When Java 9 was released, our use of RFC3986 meant that modules with
jrt:/ URL's were supported out of the box, as it was compliant with the
same configuration files running on Java 8, even though we weren't
loading these files. Had we used URL without a jrt provider, it would
have caused runtime failures.
Reading OpenJDK code, I see that CodeSource has been replaced with
CodeSourceKey or similar in various places replacing URL's with a semi
normalized string or unmodified string form.
When the class below was written, SecureClassLoader still used
CodeSource as a key, now it uses a string, however the URL string has
been RFC3986 normalized, so String comparison is still valid.

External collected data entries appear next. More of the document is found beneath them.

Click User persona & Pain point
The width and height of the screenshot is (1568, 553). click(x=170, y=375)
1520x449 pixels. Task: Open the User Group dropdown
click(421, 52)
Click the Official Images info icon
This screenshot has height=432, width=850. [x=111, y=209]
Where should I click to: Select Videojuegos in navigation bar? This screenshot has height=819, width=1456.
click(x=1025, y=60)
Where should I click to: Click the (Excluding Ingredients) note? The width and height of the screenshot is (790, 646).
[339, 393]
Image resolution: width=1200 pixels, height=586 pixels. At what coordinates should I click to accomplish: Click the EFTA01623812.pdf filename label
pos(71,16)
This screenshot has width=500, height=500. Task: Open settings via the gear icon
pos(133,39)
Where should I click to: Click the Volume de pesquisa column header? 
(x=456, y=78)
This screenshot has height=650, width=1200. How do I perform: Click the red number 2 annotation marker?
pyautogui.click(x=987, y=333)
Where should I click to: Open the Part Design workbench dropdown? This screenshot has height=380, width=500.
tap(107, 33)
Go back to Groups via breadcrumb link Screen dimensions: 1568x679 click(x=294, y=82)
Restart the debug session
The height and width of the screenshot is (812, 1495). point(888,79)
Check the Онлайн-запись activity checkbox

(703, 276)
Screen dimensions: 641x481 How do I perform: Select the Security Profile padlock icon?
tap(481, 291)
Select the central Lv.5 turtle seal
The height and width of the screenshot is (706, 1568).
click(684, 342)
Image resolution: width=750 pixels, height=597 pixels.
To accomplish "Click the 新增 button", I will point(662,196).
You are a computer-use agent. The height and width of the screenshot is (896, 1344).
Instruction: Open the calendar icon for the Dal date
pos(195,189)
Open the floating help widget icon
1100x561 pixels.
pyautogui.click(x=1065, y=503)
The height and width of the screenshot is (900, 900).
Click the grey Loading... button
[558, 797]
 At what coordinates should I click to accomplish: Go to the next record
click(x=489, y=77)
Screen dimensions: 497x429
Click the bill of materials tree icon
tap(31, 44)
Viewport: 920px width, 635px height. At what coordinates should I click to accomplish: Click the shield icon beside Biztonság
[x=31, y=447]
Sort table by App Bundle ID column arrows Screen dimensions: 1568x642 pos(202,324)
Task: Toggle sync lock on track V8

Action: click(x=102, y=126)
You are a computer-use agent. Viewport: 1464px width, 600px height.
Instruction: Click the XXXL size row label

JGDMS/JGDMS/jgdms-platform/src/main/java/org/apache/river/api/net/RFC3986URLClassLoader.java
at trunk · pfirmstone/JGDMS
<https://github.com/pfirmstone/JGDMS/blob/trunk/JGDMS/jgdms-platform/src/main/java/org/apache/river/api/net/RFC3986URLClassLoader.java>
JGDMS loads classes from many places, eg local file system, local
network, IPv6 global network, JGDMS requires end to end connectivity, so
only supports IPv4 on local networks, however we need consistent
normalized form for IPv6.
Our RFC3986 Uri implementation has a few methods to fix common issues
with malformed URL's, such as those with escaped characters that
shouldn't be escaped, or characters that aren't that need to be etc, we
use it to clean up file paths or url's prior to opening a file or making
a url connection.
--
Regards,
Peter
On 13/11/2024 7:13 am, Peter Firmstone wrote:
They are incompatible.
The existing URI implementation is backward compatible, but its use should be
discouraged in new applications, so use diminishes over time. It's unique to
Java.
RFC3986 is good for unique identity and high performance, best for computer
processed data, we use it for identity, checking URL strings prior to
establishing URL connections, it's also the current standard.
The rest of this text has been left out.